Freitag, 19. April 2019

Kurssturz Wirecard verklagt Financial Times

Die seriöse Londoner Wirtschaftszeitung "FT" lässt Wirecard nicht vom Haken, muss sich nun aber einer Klage erwehren

Der Zahlungsanbieter Wirecard verklagt die "Financial Times" (FT) nach deren Berichten über einen angeblichen Bilanzskandal bei dem Unternehmen. "Wirecard geht rechtlich gegen FT und seine unethische Berichterstattung vor", erklärte der Dax-Konzern aus Aschheim bei München am Freitag.

In den vergangenen Tagen hatten mehrere Berichte der Zeitung die Wirecard-Aktie mehrfach zum Absturz gebracht, Milliarden an Börsenwert wurde vernichtet. Wirecard hat die Vorwürfe wiederholt zurückgewiesen. Von der FT war zunächst keine Stellungnahme zu erhalten.

In dem jüngsten, am Donnerstag veröffentlichten Artikel, würden "Wirecard-Mitarbeiter mit unbewiesenen und falschen Behauptungen verleumdend verurteilt", erklärte das Unternehmen am Freitag. "Wir werden alle verfügbaren rechtlichen Mittel einsetzen, um das Unternehmen und insbesondere unsere Mitarbeiter und deren Persönlichkeitsrechte zu schützen."

Die "FT" hatte am Donnerstag nachgelegt und mit einem weiteren Bericht ihre Vorwürfe gegen führende Mitarbeiter des bayerischen Unternehmens in Singapur bekräftigt. Dem Bericht zufolge sollen ranghohe Manager in der deutschen Konzernzentrale zumindest Kenntnis von einigen geplanten Zahlungsvorgängen eines Mitarbeiters aus Singapur gehabt haben, der in den Vorwürfen die zentrale Rolle spielt.

Der für Asien zuständige Finanzchef von Wirecard habe sechs Kollegen in Singapur gezeigt, wie man die eigenen Bücher manipulieren könne, um die Behörden in Hongkong davon zu überzeugen, Wirecard eine Lizenz zu geben, hieß es in dem Bericht.
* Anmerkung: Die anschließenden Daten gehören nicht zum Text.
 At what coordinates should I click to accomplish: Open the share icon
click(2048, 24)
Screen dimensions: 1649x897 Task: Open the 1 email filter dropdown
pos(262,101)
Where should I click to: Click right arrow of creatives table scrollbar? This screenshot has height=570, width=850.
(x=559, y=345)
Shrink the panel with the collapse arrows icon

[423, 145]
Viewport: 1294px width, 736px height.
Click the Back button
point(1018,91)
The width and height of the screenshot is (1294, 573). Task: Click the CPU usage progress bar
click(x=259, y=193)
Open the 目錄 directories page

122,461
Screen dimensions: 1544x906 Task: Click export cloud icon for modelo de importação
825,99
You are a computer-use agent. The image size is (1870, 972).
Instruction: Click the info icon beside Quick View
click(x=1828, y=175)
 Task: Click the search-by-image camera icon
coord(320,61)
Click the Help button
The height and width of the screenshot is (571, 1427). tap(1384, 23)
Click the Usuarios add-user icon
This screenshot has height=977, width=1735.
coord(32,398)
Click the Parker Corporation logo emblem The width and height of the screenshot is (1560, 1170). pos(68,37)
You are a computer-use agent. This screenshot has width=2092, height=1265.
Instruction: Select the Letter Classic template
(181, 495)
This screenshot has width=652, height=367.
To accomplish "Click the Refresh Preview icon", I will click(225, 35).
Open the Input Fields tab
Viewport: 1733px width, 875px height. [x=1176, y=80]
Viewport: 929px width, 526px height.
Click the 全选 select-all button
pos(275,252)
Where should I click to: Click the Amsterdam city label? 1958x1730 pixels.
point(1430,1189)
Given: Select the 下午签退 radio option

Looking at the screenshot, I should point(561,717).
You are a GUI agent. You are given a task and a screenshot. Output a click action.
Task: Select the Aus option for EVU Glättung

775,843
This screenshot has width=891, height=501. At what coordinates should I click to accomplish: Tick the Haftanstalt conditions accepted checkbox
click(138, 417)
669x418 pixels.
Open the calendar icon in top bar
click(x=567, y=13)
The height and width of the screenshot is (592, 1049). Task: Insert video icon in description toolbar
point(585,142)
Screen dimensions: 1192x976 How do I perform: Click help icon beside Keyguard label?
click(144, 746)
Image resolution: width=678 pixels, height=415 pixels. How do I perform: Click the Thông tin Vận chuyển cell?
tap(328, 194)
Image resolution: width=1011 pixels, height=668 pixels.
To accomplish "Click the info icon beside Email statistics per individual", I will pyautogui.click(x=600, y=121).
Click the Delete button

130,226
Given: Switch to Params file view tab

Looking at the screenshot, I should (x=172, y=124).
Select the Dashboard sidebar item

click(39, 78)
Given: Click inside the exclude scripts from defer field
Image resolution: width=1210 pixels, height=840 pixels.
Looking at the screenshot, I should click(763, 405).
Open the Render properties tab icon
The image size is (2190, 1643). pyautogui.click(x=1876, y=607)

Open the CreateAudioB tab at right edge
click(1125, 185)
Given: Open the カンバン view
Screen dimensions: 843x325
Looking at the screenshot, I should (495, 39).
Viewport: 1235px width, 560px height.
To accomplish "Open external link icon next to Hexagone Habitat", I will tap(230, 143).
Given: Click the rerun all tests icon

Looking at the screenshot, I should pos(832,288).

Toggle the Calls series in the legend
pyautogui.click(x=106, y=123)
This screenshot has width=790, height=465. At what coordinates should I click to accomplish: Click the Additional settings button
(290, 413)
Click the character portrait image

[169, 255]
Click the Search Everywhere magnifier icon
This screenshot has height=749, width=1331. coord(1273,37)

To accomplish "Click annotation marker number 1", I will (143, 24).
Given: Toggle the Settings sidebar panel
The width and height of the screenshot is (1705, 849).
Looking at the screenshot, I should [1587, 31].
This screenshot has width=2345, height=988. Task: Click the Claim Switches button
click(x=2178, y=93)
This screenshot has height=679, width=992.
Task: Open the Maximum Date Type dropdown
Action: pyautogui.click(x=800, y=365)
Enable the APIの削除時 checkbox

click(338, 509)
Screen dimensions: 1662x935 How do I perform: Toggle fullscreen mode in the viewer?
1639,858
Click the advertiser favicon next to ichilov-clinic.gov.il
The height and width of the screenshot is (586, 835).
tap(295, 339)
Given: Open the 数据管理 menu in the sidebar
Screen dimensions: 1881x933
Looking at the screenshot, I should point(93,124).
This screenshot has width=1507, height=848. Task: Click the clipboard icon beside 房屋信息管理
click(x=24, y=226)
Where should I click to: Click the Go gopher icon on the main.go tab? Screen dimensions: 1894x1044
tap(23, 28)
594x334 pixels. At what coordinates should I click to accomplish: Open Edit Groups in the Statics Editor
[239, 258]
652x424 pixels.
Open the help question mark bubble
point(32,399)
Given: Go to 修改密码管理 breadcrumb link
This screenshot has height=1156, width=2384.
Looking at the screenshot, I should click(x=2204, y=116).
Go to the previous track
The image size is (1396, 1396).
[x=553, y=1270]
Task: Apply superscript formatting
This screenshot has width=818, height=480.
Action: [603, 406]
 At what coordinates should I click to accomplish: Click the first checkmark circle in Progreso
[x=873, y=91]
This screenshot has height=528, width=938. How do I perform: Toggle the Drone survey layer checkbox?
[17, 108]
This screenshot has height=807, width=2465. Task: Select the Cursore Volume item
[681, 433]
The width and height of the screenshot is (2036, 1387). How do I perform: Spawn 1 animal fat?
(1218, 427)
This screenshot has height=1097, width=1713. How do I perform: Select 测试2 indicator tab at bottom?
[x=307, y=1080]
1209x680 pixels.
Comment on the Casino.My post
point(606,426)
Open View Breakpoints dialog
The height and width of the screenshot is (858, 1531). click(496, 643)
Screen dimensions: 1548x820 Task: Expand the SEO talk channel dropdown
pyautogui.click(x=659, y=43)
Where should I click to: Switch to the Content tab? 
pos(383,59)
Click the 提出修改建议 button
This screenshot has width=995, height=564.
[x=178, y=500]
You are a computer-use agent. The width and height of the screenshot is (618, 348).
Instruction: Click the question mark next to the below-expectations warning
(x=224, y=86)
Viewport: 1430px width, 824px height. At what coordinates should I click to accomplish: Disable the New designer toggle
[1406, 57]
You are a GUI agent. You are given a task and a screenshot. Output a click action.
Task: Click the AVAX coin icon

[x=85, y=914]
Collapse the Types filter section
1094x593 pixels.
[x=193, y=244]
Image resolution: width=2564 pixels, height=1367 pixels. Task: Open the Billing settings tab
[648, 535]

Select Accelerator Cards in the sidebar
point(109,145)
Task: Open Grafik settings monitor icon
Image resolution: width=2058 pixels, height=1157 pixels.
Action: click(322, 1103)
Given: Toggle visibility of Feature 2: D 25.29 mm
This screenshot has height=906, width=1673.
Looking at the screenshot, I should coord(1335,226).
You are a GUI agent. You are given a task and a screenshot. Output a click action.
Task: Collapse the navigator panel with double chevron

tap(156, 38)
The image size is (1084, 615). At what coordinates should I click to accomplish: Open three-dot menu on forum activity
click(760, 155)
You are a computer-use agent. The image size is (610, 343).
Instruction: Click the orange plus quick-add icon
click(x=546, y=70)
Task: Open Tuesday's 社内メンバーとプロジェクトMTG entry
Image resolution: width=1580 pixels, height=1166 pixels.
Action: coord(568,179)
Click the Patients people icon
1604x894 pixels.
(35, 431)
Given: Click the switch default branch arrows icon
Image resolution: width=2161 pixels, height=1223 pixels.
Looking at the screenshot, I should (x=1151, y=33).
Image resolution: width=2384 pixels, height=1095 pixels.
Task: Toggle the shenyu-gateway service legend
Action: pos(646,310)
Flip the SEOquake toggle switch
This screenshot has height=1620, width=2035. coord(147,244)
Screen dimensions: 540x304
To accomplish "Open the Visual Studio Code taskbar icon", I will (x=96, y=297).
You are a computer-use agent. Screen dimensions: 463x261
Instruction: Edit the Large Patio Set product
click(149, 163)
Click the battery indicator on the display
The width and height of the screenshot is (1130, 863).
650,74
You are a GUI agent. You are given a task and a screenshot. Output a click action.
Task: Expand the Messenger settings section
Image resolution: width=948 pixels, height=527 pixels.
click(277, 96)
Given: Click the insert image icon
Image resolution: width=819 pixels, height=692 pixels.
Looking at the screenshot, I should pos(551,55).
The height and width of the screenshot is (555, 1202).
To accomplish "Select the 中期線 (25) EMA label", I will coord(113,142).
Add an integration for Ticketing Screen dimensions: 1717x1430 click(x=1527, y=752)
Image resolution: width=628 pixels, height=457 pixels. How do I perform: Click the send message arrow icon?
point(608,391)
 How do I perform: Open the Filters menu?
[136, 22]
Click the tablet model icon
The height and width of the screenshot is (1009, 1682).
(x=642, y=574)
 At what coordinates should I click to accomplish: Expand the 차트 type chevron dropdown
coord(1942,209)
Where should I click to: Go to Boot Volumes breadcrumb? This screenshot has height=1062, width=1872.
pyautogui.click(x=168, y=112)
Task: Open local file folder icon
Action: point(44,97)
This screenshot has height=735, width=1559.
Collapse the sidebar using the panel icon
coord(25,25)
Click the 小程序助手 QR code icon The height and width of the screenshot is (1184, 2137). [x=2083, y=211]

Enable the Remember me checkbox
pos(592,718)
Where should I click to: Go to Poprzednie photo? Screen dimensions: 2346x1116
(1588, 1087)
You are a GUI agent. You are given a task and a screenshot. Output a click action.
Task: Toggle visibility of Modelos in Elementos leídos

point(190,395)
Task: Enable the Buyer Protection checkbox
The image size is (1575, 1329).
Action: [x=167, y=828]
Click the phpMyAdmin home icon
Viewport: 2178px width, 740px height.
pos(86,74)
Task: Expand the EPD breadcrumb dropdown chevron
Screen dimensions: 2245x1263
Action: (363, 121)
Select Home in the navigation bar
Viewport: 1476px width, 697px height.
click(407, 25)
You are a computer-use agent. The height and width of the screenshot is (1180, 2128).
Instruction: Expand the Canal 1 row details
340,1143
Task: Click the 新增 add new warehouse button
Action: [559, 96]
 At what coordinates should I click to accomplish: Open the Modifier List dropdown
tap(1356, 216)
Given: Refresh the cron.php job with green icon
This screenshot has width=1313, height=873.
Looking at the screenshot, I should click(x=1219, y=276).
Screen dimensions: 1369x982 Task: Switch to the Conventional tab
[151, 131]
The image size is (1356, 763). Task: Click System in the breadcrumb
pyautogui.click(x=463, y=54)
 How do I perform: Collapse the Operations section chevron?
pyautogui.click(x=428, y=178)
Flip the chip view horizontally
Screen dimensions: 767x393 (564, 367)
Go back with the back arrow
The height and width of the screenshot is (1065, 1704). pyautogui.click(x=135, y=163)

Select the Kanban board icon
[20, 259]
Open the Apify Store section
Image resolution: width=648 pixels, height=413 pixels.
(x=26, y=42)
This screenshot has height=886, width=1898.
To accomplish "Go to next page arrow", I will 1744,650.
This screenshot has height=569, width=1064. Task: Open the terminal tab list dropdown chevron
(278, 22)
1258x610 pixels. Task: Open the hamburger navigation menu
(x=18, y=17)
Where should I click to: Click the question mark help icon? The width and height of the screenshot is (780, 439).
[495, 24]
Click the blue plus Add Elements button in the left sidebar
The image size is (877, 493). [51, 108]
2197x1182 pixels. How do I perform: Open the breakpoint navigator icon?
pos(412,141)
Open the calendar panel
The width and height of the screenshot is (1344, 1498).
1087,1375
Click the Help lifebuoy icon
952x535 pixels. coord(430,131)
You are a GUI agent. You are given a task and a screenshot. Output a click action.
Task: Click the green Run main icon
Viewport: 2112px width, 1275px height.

Er habe dazu in einem Zahlungskarussell Umsätze mit Kunden vorgespiegelt. Dabei sei es auch darum gegangen, interne Ertragsziele zu erfüllen, hieß es in dem Bericht. Das System sei möglicherweise in ganz Asien über Jahre hinweg betrieben worden. Zwei Führungskräfte in Deutschland hätten von der "zumindest etwas Kenntnis" gehabt.